Canuck Crook Received Unemployment Benefits While Imprisoned for her Crimes!
A young Canadian woman was sentenced last Friday (Oct. 19) to 6 to 18 years in state prison for grand larceny as part of a negotiated plea deal for her role in a widespread $2 million identity theft ring that targeted a Jewish charity, banks, and a car dealership. Tracey Nelson, 24, was a clerk in the back offices of UJA-Federation of New York in Manhattan (formerly the United Jewish Appeal), but her position gave her easy access to the credit card and checking account details of enormously wealthy donors such as former AIG executive Hank Greenberg and billionaire Ira Rennert, who owns the largest home in the Hamptons.

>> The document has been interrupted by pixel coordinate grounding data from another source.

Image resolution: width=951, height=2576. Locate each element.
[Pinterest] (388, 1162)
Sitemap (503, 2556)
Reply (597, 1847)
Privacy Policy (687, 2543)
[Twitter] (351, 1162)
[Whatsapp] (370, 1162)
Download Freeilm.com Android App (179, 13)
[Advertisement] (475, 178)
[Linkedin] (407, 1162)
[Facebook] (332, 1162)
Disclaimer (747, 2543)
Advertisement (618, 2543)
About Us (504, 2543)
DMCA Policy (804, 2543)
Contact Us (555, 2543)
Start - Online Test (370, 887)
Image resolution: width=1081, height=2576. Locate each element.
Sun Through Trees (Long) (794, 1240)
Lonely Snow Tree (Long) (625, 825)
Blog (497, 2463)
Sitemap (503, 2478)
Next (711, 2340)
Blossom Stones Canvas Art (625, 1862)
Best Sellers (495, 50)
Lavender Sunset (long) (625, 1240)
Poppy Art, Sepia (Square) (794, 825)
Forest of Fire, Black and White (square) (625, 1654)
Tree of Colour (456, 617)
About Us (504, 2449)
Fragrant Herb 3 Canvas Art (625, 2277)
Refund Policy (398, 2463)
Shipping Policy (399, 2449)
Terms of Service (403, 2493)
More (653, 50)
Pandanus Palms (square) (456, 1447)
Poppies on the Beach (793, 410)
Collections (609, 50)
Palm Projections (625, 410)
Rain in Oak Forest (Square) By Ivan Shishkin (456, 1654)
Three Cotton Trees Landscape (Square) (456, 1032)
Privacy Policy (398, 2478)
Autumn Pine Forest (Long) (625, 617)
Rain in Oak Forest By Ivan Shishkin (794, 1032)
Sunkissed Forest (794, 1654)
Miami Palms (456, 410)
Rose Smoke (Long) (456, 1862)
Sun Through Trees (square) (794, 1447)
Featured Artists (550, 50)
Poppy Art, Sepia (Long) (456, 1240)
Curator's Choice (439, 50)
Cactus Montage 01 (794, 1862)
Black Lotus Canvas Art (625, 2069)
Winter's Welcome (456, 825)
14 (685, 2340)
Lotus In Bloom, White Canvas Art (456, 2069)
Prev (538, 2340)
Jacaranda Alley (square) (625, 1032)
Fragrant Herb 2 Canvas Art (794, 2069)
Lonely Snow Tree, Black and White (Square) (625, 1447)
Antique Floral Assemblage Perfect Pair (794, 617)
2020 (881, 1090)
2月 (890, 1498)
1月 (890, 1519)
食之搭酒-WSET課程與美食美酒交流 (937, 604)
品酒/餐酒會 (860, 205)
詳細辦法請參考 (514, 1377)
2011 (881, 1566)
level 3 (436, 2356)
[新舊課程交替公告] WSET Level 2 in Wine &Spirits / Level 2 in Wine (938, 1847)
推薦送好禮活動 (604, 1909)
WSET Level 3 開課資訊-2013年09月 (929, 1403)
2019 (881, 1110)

Shockingly, Nelson still managed to draw taxpayer-funded unemployment checks while she was locked up, according to a report by the New York Daily News. “Technically,” said Nelson’s attorney Raymond Castello, “she was unemployed.”
The benefits were brought to a halt when prosecutors found out that the 25-year-old thief (and foreign national) was getting paid while being jailed for her crimes. It is unclear exactly how much she had received.
Castello said that Nelson’s hard-luck life was a factor in the crime. He said that she grew up in Toronto and was gang raped when she was 14. She moved to the United States to live with her father and was forced to share a bed in a one-bedroom apartment with her mentally disabled elderly aunt.
“The idea that people were donating their hard earned money to a charity and then becoming victims of crime made that especially appalling to us,” said Deputy Inspector Greg Antonsen of the NYPD’s Financial Crimes Task Force.
A search of Nelson’s home turned up hundreds of copies of checks and credit card numbers of UJA donors, prosecutors said. Nelson sold the donor information to others in the ring, who used it to order duplicate credit cards or to create and then plunder dummy accounts in the donors’ names.
Nelson’s co-conspirators included three Chase bank tellers who either stole information from customers’ accounts or turned “a blind eye” to transactions they knew were disreputable, according to the Manhattan D.A.’s office. Altogether, more than $2 million was stolen from over 200 individuals and organizations.
Manhattan District Attorney Cyrus Vance said the indictments were the fourth major “cybercrime” case his office had announced in four weeks. “We’ve come to realize that the Internet is the crime scene of the 21st century,” he said at a news conference. He added that street gangs were moving “a lucrative part of their business inside and online.”
UJA-Federation of New York is the largest local philanthropy in the world. It provides funding to support a network of more than 100 health, human-service, educational, and community-building agencies and dozens of grantees in New York, Israel, and 60 other countries. These community-based organizations offer a multitude of services to combat poverty, help the elderly age with dignity, promote Jewish identity and renewal, strengthen connections between the Jewish people worldwide, care for people with disabilities and special needs, and stand in support of the people of Israel.
Nelson told the court that not a day goes by that she doesn’t feel saddened and remorseful for her actions.